* Material shown
Start of Block
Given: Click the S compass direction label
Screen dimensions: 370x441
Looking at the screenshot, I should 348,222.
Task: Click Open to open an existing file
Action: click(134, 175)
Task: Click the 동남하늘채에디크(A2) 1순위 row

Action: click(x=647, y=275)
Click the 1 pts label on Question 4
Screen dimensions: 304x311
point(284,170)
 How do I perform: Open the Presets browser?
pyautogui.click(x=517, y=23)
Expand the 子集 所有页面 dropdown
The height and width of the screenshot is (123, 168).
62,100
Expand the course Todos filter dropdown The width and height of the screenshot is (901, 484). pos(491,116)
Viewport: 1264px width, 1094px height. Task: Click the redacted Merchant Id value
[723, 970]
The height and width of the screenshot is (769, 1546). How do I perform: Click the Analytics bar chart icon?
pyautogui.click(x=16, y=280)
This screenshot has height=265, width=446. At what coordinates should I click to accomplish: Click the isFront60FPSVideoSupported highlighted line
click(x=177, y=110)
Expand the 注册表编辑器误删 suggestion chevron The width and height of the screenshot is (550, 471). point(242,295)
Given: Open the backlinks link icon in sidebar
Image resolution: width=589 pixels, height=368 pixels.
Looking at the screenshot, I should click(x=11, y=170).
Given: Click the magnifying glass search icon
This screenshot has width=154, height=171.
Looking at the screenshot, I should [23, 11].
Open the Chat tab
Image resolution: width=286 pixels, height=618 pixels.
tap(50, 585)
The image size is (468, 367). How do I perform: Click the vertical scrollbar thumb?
End of Block
Looking at the entries above, work out how many lines contain the word "Given", then reply with only that figure.

* Answer box
3